Éstos han fracasado en su intento por evitar el dominio del dinero, la búsqueda del
provecho -aun cuando fuera en detrimento de los pobres-, o por instaurar en el mundo
estructuras de fraternidad.
Son dos los desafíos dirigidos hoy a los fieles de las distintas Iglesias, y que a través de
ellos y de su Iglesia, alcanzan al Evangelio y a Dios: el desafío de los pobres a los ricos,
el desafío del comunismo ateo a las religiones o, mejor dicho, tratándose de cristianos, a
la fe. ¿Seremos nosotros capaces de responder a estos problemas que, para los pobres,
son problemas de vida o muerte, y para cuya resolución el comunismo se afirma eficaz?
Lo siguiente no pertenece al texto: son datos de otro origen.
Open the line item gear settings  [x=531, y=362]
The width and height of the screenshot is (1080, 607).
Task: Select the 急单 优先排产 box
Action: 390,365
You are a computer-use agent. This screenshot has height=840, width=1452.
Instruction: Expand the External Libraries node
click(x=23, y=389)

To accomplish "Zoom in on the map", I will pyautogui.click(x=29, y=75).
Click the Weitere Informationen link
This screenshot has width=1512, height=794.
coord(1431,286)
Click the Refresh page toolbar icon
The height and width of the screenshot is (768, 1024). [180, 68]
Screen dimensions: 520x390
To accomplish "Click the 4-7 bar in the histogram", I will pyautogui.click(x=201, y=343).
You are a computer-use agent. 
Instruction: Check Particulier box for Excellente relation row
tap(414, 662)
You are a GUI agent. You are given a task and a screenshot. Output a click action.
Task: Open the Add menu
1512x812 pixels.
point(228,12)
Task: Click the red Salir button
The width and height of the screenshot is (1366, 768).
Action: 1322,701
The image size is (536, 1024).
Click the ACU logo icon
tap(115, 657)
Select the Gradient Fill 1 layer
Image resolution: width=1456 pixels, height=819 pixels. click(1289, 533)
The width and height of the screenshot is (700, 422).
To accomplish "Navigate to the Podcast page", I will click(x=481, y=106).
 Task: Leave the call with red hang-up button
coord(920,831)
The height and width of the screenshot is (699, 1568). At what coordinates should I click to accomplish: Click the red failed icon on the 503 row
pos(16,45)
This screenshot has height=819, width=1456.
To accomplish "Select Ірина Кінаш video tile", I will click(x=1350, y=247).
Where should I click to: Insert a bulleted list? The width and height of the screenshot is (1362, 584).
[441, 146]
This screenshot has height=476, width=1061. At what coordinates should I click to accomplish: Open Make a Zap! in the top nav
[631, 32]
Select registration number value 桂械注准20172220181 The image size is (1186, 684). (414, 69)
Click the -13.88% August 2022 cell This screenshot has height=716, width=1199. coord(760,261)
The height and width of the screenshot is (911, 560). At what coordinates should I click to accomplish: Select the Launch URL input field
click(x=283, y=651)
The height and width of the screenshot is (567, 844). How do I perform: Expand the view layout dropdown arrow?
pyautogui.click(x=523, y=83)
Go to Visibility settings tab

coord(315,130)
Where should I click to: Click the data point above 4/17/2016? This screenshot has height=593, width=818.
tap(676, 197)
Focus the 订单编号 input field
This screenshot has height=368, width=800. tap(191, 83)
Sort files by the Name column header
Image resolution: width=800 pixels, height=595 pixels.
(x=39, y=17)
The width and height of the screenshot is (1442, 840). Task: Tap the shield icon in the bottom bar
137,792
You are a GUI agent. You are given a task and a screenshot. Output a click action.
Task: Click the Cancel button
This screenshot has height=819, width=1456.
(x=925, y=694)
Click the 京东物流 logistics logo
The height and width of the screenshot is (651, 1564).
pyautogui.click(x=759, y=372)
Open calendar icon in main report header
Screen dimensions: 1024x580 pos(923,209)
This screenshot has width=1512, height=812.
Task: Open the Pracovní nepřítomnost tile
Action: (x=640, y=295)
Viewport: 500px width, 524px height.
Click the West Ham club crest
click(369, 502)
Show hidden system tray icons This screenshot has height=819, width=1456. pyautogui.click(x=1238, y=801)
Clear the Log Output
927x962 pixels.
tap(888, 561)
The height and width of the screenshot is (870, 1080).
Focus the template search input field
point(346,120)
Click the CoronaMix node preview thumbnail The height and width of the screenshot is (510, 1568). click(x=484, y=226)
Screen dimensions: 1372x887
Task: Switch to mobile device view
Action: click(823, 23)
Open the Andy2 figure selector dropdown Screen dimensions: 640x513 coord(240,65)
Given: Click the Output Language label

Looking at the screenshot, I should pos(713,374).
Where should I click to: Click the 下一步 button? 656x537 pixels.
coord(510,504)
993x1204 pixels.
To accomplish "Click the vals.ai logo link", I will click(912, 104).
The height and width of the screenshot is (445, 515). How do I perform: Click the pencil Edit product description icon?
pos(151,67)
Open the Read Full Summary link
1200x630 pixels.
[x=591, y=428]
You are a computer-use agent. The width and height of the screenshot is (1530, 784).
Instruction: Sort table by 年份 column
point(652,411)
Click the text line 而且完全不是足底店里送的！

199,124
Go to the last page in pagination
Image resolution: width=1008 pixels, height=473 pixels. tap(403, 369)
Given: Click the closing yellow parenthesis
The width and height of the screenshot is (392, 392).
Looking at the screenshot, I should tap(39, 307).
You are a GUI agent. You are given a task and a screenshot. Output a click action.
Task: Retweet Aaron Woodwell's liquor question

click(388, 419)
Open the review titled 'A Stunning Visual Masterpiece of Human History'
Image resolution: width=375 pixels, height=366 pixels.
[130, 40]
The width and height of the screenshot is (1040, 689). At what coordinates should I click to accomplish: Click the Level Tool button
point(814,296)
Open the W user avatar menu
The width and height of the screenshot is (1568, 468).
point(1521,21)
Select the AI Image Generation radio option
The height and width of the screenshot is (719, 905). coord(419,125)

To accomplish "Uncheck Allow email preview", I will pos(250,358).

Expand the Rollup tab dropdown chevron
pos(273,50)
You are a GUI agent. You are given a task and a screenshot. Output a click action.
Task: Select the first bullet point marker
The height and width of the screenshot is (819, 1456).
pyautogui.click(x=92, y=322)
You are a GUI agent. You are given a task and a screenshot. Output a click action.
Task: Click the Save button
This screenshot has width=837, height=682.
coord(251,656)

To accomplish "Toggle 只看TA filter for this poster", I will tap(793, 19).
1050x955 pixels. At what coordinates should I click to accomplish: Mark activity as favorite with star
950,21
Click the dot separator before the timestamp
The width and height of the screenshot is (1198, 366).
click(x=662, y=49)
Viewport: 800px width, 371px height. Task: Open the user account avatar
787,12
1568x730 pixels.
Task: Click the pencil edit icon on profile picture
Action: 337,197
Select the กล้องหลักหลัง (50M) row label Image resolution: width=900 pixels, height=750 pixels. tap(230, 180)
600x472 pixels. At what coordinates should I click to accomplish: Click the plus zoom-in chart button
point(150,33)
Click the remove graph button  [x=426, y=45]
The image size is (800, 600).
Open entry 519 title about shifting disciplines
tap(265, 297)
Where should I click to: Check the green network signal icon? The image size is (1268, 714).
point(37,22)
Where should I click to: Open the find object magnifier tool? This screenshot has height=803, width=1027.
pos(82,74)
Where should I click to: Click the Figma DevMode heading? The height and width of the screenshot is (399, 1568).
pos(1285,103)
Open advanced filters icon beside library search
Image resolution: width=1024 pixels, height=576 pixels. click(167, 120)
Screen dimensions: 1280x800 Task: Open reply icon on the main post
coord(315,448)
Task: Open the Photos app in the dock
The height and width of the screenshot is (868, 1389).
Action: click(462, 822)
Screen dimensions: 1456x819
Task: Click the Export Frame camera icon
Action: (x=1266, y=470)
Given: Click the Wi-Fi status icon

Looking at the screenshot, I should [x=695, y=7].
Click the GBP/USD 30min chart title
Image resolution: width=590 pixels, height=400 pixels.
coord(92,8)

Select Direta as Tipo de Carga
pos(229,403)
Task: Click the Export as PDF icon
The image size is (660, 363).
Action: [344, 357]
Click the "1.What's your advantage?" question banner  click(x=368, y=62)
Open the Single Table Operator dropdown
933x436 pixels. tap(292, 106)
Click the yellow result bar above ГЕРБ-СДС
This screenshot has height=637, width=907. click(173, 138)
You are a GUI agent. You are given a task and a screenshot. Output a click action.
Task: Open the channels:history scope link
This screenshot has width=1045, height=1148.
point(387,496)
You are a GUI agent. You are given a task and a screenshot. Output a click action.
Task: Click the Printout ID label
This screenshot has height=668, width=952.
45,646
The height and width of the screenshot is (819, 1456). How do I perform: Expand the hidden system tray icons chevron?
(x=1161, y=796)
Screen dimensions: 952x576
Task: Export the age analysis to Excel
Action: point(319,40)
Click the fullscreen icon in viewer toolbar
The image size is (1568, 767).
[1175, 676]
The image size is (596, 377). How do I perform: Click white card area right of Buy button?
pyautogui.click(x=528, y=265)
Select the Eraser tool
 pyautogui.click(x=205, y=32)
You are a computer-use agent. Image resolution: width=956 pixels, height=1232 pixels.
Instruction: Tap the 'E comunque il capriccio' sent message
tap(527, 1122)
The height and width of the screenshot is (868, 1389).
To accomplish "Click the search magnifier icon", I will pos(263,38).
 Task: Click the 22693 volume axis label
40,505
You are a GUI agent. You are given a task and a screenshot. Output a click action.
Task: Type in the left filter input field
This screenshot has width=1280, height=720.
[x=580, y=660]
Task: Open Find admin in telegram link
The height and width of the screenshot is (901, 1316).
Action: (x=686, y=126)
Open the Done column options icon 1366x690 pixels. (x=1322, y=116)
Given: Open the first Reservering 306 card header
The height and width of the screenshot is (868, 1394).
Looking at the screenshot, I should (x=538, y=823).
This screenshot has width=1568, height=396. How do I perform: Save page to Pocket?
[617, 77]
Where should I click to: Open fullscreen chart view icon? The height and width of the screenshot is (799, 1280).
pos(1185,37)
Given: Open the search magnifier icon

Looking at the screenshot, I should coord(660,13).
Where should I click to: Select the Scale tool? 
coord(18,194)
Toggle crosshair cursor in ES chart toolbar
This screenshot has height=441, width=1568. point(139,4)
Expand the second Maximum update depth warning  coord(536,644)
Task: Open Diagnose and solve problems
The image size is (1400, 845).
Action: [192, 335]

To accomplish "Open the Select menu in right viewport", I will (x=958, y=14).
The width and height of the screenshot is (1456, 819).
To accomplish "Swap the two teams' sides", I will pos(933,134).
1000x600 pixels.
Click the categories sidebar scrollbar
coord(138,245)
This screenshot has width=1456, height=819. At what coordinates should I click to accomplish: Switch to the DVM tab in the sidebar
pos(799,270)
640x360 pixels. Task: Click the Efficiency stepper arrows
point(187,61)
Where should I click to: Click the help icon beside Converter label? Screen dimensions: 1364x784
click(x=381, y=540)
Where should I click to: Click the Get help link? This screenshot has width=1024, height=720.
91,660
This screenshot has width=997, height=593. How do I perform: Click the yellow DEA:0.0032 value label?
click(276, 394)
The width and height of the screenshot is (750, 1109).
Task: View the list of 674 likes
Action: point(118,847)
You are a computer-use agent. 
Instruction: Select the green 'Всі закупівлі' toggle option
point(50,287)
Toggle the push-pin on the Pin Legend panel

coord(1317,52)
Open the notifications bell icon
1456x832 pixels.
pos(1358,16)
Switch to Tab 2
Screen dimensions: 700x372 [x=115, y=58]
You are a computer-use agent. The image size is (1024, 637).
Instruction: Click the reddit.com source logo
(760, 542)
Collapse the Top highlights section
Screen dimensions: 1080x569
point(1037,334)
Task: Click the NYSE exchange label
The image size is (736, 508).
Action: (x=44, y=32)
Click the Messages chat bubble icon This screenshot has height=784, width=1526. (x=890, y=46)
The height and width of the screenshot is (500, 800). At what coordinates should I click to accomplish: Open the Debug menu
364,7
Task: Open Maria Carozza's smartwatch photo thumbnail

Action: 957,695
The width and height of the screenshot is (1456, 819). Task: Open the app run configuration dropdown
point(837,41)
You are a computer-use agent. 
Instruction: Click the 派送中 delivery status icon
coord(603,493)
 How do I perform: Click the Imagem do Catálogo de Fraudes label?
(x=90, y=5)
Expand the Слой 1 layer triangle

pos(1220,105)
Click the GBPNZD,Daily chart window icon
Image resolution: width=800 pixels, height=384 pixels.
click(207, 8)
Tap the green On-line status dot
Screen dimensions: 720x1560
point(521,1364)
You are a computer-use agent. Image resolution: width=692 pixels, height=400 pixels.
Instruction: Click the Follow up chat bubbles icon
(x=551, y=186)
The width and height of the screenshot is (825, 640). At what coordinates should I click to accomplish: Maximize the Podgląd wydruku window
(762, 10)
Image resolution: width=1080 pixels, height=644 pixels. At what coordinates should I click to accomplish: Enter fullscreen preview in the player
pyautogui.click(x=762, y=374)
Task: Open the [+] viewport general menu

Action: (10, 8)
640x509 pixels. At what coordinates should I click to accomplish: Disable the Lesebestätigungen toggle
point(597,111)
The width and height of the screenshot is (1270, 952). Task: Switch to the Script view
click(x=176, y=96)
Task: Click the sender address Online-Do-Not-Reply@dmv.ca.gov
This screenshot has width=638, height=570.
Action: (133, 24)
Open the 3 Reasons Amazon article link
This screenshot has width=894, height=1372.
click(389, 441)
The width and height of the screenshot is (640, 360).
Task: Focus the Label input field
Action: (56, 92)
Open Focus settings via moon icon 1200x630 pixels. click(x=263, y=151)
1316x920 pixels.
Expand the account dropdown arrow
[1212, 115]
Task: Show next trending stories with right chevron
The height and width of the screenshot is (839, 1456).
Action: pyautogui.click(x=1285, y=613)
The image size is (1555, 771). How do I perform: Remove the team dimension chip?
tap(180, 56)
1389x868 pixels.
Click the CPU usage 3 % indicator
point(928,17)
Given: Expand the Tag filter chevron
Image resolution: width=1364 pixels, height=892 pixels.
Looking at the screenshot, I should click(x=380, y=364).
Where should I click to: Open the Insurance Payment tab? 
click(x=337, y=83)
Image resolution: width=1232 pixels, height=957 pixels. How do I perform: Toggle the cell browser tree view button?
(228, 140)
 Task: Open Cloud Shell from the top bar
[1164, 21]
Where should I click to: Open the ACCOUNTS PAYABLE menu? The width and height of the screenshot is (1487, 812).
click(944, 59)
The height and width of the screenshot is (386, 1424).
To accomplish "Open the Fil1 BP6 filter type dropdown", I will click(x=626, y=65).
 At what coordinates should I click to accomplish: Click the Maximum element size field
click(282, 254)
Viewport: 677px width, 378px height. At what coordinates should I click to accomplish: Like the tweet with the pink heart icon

Al evocar el desafío del comunismo, tan sólo queremos afirmar que existe, y no que sea
él el impulsor del ecumenismo. Estemos convencidos de que, juntos, debemos
dedicarnos al trabajo de una diaconía a la medida de la miseria del mundo, diaconía que
será a la vez testimonio dado a Jesucristo y a su Evangelio, camino de realización de la
comunidad de los cristianos, garantía de su comunión. Será una forma de esa
"emulación espiritual" de que hablaba el P. Couturier. Será, juntamente con el diálogo
teológico envuelto de oración, el camino de la concordia. Convenzámonos de que es
éste el camino por el cual nos lleva hoy el Espíritu de Dios que, en medio del siglo de la
incredulidad, suscitó la esperanza ecuménica.